start MATERIAL PROVIDED
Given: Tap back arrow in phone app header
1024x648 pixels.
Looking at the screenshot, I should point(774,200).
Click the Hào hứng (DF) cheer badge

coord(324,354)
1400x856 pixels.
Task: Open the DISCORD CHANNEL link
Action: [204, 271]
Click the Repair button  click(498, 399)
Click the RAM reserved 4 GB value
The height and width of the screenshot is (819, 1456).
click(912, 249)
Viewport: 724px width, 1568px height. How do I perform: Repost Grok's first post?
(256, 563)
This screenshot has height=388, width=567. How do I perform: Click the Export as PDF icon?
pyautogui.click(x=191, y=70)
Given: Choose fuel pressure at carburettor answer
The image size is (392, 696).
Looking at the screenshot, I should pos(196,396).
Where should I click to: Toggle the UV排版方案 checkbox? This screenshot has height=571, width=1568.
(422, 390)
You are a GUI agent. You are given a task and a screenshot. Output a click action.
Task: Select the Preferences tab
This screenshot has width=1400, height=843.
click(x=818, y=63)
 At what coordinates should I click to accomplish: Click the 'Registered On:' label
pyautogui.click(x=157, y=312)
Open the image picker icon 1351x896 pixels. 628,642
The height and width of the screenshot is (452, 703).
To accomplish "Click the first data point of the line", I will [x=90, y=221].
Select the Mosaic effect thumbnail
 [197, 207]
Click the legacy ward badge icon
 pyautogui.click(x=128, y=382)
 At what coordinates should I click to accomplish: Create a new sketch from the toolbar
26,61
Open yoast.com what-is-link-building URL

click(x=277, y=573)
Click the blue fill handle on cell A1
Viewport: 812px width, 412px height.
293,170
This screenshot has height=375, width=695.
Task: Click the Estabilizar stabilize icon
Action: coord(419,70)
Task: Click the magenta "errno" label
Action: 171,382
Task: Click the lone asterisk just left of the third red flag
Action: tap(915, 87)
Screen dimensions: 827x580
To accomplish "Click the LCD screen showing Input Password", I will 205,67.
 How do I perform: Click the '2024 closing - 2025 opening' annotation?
end MATERIAL PROVIDED
# YOUR INSTRUCTIONS:
Can you lay out the material above as a JSON list of strings, with one string per line and the blank lines left out?

# RESULT OF THE EXERCISE:
[
  "Given: Tap back arrow in phone app header",
  "1024x648 pixels.",
  "Looking at the screenshot, I should point(774,200).",
  "Click the Hào hứng (DF) cheer badge",
  "coord(324,354)",
  "1400x856 pixels.",
  "Task: Open the DISCORD CHANNEL link",
  "Action: [204, 271]",
  "Click the Repair button  click(498, 399)",
  "Click the RAM reserved 4 GB value",
  "The height and width of the screenshot is (819, 1456).",
  "click(912, 249)",
  "Viewport: 724px width, 1568px height. How do I perform: Repost Grok's first post?",
  "(256, 563)",
  "This screenshot has height=388, width=567. How do I perform: Click the Export as PDF icon?",
  "pyautogui.click(x=191, y=70)",
  "Given: Choose fuel pressure at carburettor answer",
  "The image size is (392, 696).",
  "Looking at the screenshot, I should pos(196,396).",
  "Where should I click to: Toggle the UV排版方案 checkbox? This screenshot has height=571, width=1568.",
  "(422, 390)",
  "You are a GUI agent. You are given a task and a screenshot. Output a click action.",
  "Task: Select the Preferences tab",
  "This screenshot has width=1400, height=843.",
  "click(x=818, y=63)",
  " At what coordinates should I click to accomplish: Click the 'Registered On:' label",
  "pyautogui.click(x=157, y=312)",
  "Open the image picker icon 1351x896 pixels. 628,642",
  "The height and width of the screenshot is (452, 703).",
  "To accomplish \"Click the first data point of the line\", I will [x=90, y=221].",
  "Select the Mosaic effect thumbnail",
  " [197, 207]",
  "Click the legacy ward badge icon",
  " pyautogui.click(x=128, y=382)",
  " At what coordinates should I click to accomplish: Create a new sketch from the toolbar",
  "26,61",
  "Open yoast.com what-is-link-building URL",
  "click(x=277, y=573)",
  "Click the blue fill handle on cell A1",
  "Viewport: 812px width, 412px height.",
  "293,170",
  "This screenshot has height=375, width=695.",
  "Task: Click the Estabilizar stabilize icon",
  "Action: coord(419,70)",
  "Task: Click the magenta \"errno\" label",
  "Action: 171,382",
  "Task: Click the lone asterisk just left of the third red flag",
  "Action: tap(915, 87)",
  "Screen dimensions: 827x580",
  "To accomplish \"Click the LCD screen showing Input Password\", I will 205,67.",
  " How do I perform: Click the '2024 closing - 2025 opening' annotation?"
]